» Work instruction 1: According to the IFRS 18 article, when did the UK regulators endorse IFRS 18?
---------- Passage provided
IFRS 18: The impact for Reporting Agencies
IFRS 18 lies ahead for all UK and European listed companies with a wave of implementation activity in 2028 that will take just twelve months to pass through.


Author: Jon Rowden
At Reportl we work closely with reporting design agencies which help listed companies prepare and publish their annual report, simultaneously in a full range of published formats.
We are specialists in the last mile reporting challenges, the need for good planning and also the need for flexibility to be able to address surprises. For the companies and design teams we work with, forewarned is forearmed and it’s always good to share, communicate and talk about what’s coming to reporting in the years ahead.
Something that lies ahead for all UK and European listed companies is IFRS 18. Each listed company will need to address it in a wave of implementation activity in 2028 that will take just twelve months to pass through.
IFRS 18 in focus
IFRS 18 - Presentation and Disclosure in Financial Statements changes the structure of profit and loss accounts, places more reporting discipline around management-defined-performance measures, provides clearer rules on aggregation and disaggregation and involves the introduction of required subtotals. The UK regulators endorsed IFRS 18 in late 2025 and it will be mandatory for 2027 calendar years, which means that for the first wave of listed companies with December year-ends, the first few months of 2028 have the potential to be ‘prime-time’ for IFRS 18 implementation.
--------------------
» Work instruction 2: From the listing below, select each line that contains the string "PROJECT".
---------- Listed entries
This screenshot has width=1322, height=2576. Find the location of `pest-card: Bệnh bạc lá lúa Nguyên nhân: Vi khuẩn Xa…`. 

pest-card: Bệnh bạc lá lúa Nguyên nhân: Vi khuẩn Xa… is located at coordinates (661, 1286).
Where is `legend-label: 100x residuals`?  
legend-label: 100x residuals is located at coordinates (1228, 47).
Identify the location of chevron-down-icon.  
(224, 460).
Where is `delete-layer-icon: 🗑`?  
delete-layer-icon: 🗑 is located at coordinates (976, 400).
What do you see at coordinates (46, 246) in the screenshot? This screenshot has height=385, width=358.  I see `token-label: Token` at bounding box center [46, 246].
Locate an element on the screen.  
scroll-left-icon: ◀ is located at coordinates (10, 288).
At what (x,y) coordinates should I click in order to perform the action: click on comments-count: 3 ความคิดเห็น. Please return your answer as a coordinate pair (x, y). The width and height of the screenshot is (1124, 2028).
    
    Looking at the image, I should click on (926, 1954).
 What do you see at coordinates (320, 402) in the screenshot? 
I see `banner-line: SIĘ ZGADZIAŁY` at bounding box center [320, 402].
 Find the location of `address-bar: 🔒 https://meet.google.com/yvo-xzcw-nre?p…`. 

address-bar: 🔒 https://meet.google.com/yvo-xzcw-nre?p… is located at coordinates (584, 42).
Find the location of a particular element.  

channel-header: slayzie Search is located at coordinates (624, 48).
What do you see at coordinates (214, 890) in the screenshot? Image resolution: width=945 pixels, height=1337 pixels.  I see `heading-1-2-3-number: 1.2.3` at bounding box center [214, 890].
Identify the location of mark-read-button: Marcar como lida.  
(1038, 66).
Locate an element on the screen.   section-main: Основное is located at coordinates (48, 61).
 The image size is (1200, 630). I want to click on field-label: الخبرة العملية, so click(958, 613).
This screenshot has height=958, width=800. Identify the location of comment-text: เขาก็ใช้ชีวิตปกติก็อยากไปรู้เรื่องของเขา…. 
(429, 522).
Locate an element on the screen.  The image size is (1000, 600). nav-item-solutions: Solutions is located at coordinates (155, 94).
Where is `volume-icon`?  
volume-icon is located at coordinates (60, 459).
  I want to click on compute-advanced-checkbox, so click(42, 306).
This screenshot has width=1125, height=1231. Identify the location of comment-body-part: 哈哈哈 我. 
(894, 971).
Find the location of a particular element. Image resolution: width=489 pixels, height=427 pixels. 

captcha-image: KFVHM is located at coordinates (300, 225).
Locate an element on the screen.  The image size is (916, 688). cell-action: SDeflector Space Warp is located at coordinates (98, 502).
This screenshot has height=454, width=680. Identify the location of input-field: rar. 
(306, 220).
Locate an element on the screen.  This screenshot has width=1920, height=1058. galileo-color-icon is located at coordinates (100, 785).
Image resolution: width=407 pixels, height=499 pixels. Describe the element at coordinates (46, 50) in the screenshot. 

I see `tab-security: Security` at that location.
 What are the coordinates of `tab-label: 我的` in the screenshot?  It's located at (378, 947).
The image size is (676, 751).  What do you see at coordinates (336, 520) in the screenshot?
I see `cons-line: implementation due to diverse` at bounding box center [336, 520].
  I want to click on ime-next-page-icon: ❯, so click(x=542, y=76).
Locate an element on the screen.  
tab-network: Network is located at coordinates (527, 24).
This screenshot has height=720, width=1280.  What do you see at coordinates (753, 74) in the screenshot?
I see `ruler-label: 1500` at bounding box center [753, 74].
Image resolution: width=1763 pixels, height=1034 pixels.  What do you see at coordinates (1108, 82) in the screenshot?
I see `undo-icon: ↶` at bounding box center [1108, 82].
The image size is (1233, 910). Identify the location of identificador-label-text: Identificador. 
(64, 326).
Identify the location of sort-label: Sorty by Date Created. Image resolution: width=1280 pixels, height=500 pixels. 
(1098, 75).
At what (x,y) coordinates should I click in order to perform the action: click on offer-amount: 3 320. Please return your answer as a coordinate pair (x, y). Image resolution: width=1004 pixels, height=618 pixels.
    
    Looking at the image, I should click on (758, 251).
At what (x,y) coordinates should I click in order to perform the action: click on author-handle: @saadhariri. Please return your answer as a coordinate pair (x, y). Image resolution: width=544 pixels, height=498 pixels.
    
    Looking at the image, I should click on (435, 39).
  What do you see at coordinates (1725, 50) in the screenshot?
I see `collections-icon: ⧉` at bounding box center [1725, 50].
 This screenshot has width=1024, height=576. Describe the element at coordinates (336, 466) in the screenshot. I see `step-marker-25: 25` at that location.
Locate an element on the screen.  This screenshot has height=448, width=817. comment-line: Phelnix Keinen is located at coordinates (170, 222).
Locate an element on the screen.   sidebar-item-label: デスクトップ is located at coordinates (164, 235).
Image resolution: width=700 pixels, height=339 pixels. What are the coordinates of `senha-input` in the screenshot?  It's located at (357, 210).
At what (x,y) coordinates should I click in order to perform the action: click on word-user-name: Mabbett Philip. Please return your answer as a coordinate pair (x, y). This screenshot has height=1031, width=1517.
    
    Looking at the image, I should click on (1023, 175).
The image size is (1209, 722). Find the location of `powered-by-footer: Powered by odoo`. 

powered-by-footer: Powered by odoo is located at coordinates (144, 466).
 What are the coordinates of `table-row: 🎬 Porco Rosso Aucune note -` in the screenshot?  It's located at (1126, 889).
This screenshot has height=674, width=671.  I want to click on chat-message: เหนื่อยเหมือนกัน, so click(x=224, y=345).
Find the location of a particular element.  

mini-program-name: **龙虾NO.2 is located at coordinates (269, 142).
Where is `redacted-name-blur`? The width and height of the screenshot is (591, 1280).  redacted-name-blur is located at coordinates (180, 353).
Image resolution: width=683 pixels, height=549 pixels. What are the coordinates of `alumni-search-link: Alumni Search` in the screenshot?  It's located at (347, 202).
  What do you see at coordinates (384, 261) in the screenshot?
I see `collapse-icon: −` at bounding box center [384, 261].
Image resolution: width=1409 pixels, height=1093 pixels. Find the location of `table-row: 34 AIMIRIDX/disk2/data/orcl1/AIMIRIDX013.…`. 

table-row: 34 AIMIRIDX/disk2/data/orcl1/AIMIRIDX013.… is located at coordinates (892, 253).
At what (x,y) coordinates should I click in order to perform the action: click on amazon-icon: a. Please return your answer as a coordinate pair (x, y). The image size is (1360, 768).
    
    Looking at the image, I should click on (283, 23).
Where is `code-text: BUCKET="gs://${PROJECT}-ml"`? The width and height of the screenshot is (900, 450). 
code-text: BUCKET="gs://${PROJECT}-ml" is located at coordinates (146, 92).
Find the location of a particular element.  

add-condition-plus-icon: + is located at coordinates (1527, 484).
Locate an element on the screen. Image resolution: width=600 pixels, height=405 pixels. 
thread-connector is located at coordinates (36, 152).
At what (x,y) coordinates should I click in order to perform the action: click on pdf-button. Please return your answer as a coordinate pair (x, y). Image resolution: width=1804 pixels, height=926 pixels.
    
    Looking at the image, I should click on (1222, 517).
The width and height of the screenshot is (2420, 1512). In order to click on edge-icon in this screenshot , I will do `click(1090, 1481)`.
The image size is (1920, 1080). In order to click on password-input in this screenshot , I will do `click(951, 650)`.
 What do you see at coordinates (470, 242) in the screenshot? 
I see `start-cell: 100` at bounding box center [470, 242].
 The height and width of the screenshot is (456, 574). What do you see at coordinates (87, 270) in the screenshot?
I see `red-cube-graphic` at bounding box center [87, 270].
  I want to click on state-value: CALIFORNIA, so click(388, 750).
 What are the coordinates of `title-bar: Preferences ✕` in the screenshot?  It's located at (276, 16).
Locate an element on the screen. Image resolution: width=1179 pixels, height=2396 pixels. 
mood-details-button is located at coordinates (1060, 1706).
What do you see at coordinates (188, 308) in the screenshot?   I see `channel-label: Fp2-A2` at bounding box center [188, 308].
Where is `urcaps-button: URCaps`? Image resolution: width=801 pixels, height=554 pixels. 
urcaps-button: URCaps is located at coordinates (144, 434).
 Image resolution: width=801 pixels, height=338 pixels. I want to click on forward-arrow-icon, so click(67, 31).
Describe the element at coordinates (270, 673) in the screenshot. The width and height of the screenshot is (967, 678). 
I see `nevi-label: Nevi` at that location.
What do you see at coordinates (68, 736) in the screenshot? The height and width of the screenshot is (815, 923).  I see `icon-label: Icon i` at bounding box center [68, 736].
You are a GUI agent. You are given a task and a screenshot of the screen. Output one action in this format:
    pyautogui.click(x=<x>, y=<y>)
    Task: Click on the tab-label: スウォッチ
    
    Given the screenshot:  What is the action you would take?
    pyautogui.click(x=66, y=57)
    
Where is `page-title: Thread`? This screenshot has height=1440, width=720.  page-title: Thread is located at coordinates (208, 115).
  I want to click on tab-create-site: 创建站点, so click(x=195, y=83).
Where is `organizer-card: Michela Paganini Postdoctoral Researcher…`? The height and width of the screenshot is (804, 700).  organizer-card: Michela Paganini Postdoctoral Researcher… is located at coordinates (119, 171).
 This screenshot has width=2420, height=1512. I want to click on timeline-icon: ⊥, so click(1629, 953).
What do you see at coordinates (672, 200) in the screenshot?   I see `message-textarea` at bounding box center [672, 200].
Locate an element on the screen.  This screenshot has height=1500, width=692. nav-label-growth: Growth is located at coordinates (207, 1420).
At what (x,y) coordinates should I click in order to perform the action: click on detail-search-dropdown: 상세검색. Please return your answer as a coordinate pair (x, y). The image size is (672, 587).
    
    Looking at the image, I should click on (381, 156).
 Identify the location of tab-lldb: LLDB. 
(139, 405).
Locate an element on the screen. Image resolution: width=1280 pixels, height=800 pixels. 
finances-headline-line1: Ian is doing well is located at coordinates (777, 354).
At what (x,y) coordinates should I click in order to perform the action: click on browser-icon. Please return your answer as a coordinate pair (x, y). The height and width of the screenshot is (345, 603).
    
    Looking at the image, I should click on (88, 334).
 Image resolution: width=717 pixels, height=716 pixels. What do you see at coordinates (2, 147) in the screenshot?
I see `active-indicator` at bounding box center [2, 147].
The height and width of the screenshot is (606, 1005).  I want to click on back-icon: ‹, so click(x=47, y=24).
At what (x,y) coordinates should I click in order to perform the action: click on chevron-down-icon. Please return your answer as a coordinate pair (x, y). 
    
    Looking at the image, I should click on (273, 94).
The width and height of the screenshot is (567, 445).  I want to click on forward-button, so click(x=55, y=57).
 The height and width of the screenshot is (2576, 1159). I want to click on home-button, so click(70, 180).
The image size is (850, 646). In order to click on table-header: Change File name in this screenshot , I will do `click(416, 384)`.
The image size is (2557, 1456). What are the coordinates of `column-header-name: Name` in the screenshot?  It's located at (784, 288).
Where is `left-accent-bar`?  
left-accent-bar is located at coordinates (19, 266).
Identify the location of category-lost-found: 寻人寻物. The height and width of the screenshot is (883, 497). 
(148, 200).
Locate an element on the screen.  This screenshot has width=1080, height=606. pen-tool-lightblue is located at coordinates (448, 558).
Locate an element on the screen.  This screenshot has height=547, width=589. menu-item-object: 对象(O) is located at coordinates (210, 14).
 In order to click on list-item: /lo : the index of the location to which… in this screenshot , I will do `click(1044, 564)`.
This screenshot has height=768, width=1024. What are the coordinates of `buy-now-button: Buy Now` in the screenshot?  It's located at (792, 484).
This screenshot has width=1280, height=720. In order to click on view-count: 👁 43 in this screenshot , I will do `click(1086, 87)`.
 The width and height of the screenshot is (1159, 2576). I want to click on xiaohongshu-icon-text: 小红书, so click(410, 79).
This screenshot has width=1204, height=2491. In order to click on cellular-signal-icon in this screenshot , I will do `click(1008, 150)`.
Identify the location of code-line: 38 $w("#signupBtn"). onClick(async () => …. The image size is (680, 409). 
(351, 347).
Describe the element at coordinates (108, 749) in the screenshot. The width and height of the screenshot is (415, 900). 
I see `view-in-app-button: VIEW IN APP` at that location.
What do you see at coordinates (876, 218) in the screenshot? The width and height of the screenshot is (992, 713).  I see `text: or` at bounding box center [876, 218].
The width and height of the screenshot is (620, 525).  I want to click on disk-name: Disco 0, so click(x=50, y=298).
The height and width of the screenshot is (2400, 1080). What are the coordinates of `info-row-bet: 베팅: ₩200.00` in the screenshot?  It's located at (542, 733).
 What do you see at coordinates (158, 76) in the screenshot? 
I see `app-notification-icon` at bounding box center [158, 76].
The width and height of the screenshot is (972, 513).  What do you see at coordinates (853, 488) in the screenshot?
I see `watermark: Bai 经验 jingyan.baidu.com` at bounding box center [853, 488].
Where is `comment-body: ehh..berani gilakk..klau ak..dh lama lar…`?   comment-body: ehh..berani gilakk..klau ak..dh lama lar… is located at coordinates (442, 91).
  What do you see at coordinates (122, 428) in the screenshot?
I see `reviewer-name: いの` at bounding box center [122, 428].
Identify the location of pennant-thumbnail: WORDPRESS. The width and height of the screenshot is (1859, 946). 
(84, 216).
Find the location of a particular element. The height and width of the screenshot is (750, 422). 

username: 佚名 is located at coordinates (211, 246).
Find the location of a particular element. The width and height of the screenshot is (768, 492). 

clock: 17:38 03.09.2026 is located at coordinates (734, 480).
--------------------
» Exercise solution 1: In late 2025.

» Exercise solution 2:
Where is `code-text: BUCKET="gs://${PROJECT}-ml"`? The width and height of the screenshot is (900, 450). 
code-text: BUCKET="gs://${PROJECT}-ml" is located at coordinates (146, 92).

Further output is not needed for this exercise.